A Câmara Americana de Comércio para o Brasil (Amcham) divulgou uma declaração avaliando como “extremamente positiva” a anulação da tarifa adicional de 40% aplicada a uma lista de produtos, predominantemente agrícolas, como café, carne bovina, banana, tomate, açaí, castanha de caju e chá. Essa isenção terá efeito retroativo a partir de 13 de novembro, permitindo o reembolso de mercadorias já exportadas.
Para a Amcham, a medida representa um passo significativo para a retomada do comércio bilateral em condições normais, com “impacto imediato na competitividade das empresas brasileiras envolvidas” e demonstrando um resultado prático das discussões de alto nível entre os dois países.

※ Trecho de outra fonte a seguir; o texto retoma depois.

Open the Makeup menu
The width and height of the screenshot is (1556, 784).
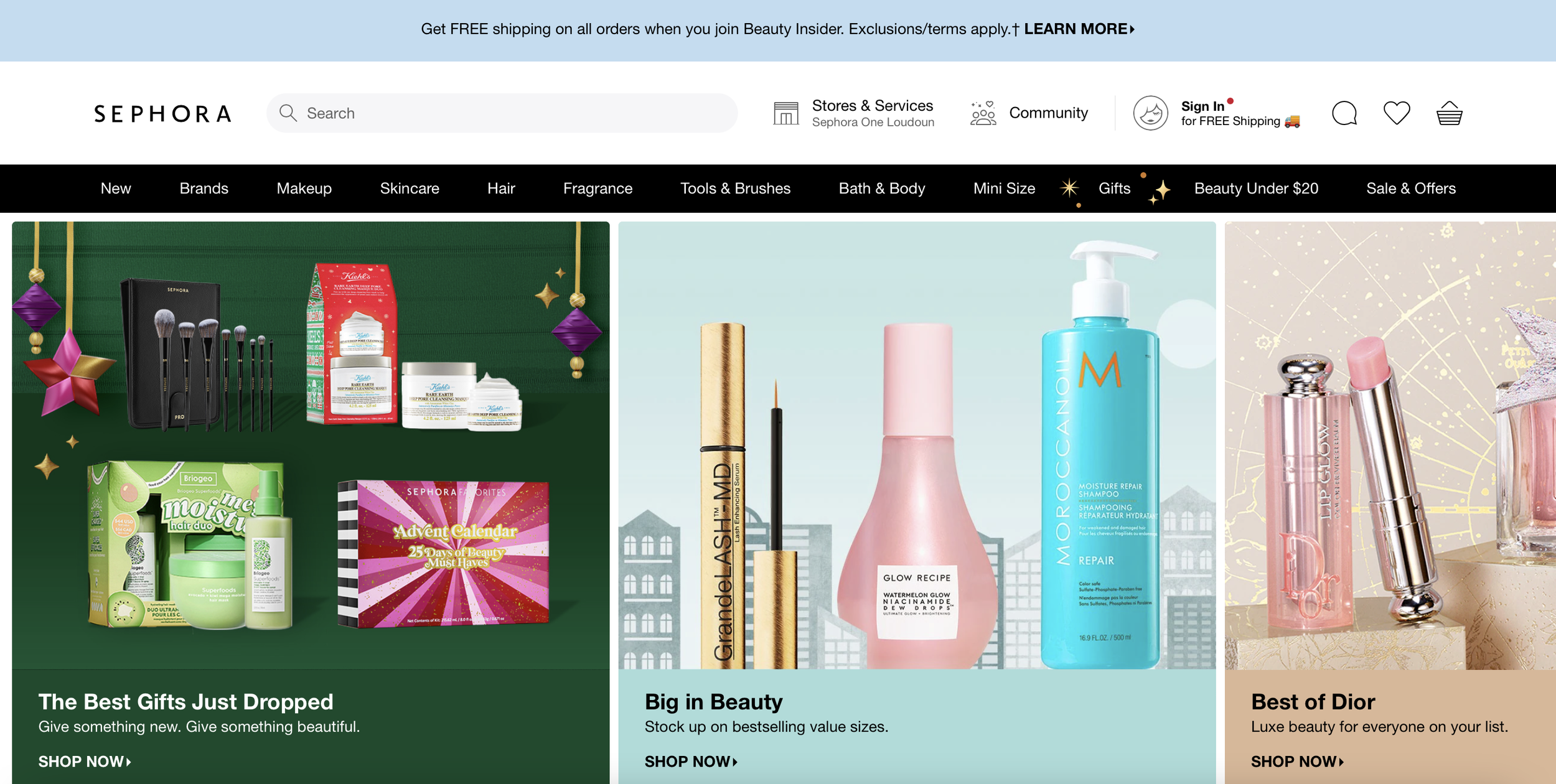pos(304,189)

Ainda assim, a Amcham ressalta a importância de aumentar o diálogo entre Brasil e EUA para eliminar as sobretaxas que ainda afetam alguns produtos.

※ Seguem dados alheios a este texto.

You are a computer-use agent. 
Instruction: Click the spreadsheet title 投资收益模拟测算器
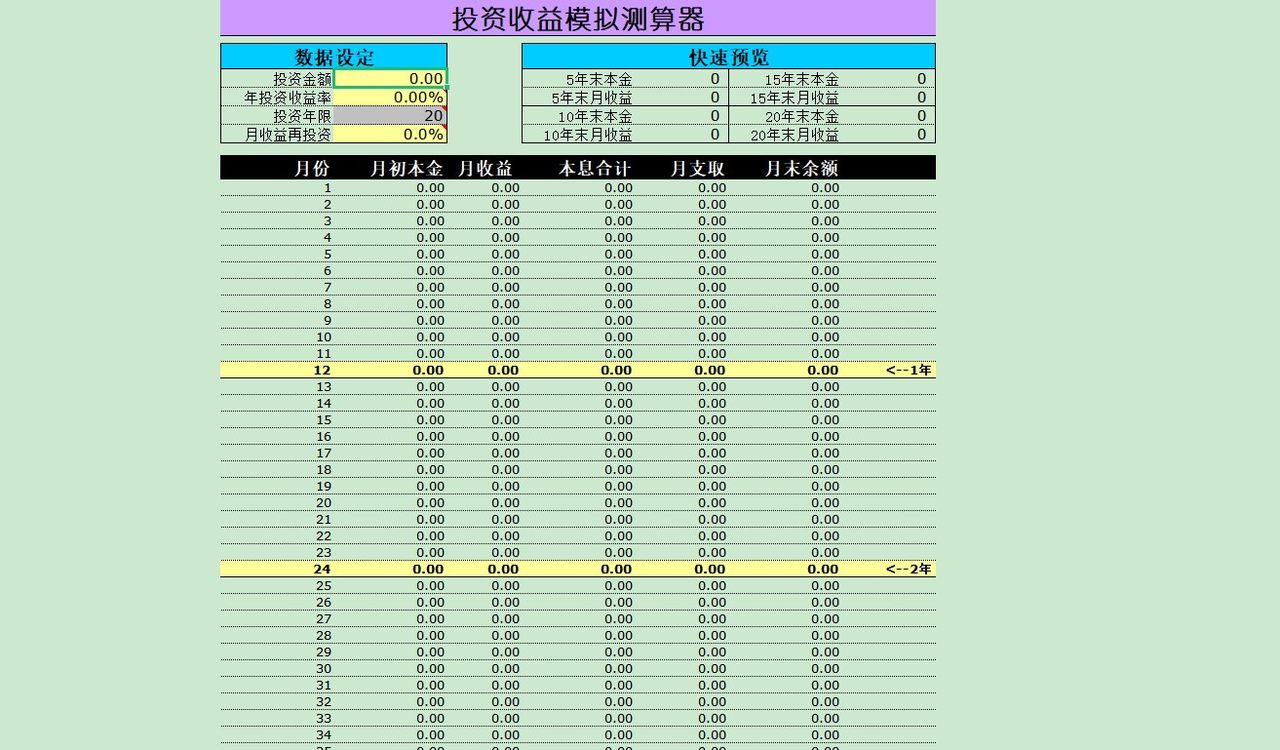pos(578,17)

A Confederação Nacional da Indústria (CNI) também expressou sua opinião.
“A decisão do governo americano de remover a taxa de 40% sobre 249 produtos agrícolas brasileiros é um avanço real na renovação da agenda de cooperação entre os países e reflete o papel do Brasil como um importante parceiro comercial dos Estados Unidos”, afirmou Ricardo Alban, presidente da CNI, em um comunicado.

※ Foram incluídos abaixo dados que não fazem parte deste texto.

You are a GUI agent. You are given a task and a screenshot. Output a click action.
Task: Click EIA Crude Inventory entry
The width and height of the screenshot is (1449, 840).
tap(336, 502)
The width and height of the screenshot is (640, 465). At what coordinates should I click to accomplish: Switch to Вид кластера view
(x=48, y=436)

Alban acrescentou que “observam com grande esperança a ampliação das isenções e acreditam que a medida recupera parte da posição tradicional do Brasil como um dos principais fornecedores para o mercado americano”.
A Federação das Indústrias do Estado de Minas Gerais (FIEMG) considerou que a medida proporciona alívio a “setores que vinham perdendo competitividade no mercado americano”.
A FIEMG enfatizou que sempre defendeu a negociação contínua e técnica entre os dois países “como ferramenta essencial para restabelecer condições comerciais adequadas”.
Impactos Persistem Apesar da Medida
O presidente em exercício e ministro do Desenvolvimento, Indústria, Comércio e Serviços, Geraldo Alckmin, declarou nesta sexta-feira (21) que 22% das exportações brasileiras para os Estados Unidos ainda estão sujeitas às sobretaxas impostas pelo governo americano.
Segundo Alckmin, a nova decisão configura o maior progresso alcançado até o momento nas negociações bilaterais.